Maybe you really want your child to have extracurricular activities whereas your partner is more ambivalent. Great! These are the parenting disagreements we can all live with.
It’s hard to argue from a place of ambivalence, so hopefully, they’ll allow you to take charge. Likewise, know where your partner has their passions and allow them to take charge in those areas. By doing so we play our maximum strengths as individuals for the greater good of the team.
Again, we’re all individuals no matter how closely aligned our team goals are. Use that!
6: Build Back Together
Even if you try, things may fall apart. You might find yourself in alliance with your child over your partner on occasion. If this happens view it as an opportunity to stop, and build back together.
For instance, say you have come to loggerheads on discipline — one of the more common disagreements on parenting. Now, instead of focusing on what’s best for your child, you’re in a series of parenting disagreements that harm not only the child but your partnership as well. What do you do in this situation? How do you get out of this rut?

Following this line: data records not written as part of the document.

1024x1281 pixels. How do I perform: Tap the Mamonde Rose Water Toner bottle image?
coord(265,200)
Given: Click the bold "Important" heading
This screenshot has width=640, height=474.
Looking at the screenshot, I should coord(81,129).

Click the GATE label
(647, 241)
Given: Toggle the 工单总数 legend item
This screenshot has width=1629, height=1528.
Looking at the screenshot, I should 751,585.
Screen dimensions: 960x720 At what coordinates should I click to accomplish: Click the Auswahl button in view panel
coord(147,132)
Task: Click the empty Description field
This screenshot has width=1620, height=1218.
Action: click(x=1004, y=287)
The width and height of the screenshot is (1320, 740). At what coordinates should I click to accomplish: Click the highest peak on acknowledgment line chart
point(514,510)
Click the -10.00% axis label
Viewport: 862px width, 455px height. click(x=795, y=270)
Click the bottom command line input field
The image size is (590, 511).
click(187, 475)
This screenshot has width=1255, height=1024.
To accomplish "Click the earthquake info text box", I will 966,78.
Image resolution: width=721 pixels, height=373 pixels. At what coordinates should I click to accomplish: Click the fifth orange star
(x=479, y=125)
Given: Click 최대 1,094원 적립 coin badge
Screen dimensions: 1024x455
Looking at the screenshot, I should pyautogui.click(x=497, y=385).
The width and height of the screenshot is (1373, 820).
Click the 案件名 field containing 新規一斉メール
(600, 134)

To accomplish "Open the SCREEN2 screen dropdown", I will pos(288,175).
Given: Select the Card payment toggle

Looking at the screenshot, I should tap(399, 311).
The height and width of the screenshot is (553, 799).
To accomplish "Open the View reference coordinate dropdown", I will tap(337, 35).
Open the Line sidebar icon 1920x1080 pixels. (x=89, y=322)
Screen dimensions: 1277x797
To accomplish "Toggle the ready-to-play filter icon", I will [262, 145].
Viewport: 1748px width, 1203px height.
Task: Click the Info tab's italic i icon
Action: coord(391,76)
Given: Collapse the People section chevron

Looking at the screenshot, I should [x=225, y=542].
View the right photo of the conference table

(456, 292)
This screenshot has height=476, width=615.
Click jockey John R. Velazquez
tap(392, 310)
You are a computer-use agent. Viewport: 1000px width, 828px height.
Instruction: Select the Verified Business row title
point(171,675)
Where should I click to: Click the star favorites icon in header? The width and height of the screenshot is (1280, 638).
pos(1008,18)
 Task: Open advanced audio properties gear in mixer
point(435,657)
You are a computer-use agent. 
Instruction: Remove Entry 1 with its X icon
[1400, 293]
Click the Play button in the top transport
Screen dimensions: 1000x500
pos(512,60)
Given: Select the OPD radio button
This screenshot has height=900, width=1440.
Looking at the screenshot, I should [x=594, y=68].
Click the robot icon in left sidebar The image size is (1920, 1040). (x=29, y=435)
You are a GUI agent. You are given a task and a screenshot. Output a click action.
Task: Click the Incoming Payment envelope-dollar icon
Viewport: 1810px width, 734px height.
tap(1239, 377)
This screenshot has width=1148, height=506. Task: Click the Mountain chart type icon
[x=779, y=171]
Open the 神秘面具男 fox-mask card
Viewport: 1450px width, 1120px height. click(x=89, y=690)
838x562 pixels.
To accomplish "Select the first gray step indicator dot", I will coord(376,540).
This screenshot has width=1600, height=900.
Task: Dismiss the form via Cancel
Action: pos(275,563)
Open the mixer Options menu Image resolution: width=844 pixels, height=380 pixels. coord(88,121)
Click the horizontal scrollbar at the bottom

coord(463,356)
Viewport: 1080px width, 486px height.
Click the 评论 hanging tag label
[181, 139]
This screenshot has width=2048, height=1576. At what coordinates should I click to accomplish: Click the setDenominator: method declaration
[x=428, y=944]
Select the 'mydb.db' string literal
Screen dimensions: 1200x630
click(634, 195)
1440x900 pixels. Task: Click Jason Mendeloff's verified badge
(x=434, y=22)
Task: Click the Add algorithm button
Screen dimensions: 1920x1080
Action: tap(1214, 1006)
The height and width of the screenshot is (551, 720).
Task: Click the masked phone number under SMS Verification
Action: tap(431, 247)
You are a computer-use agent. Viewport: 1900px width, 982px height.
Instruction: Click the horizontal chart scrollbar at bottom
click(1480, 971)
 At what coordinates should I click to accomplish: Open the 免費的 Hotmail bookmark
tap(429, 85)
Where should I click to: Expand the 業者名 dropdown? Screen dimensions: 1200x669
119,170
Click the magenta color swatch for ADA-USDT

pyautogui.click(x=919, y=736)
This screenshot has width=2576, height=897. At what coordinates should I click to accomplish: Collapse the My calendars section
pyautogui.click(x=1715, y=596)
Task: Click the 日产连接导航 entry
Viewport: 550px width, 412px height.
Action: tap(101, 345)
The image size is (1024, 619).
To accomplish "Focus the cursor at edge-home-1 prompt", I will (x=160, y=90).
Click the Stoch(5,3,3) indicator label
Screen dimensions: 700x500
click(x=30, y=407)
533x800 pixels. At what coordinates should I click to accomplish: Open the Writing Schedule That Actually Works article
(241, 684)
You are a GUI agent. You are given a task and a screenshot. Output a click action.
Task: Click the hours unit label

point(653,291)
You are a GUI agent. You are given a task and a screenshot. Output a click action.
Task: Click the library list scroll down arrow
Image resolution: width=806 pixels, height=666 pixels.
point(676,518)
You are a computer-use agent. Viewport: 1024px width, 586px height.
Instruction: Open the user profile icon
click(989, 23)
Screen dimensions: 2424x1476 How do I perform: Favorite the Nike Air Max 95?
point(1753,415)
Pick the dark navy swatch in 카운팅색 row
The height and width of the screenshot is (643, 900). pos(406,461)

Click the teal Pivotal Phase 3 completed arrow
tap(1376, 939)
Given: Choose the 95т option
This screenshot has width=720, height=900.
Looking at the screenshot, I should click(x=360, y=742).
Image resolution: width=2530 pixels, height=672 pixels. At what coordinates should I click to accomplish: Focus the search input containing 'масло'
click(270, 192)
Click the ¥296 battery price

Head back to step one. Look for that common ground that you have together. Returning to common ground is a quick way to diffuse a parent argument before it gets out of hand.
Remember, above all else, your partner’s choices come from a place of love. Even if you disagree with them. Sometimes that first step of common ground is just the love you all share.
Parenting is hard. It was hard before 2020 became a dumpster fire sliding through a global pandemic. The last piece of advice is this: It’s okay to talk to someone.
Sometimes partners just need to talk to a neutral third party. If you’re having trouble resolving your parenting disagreements, seek help. There are many resources out there from your primary care physician to more specialized classes.
So long as the goal remains the success of the family, you’ll work it out together.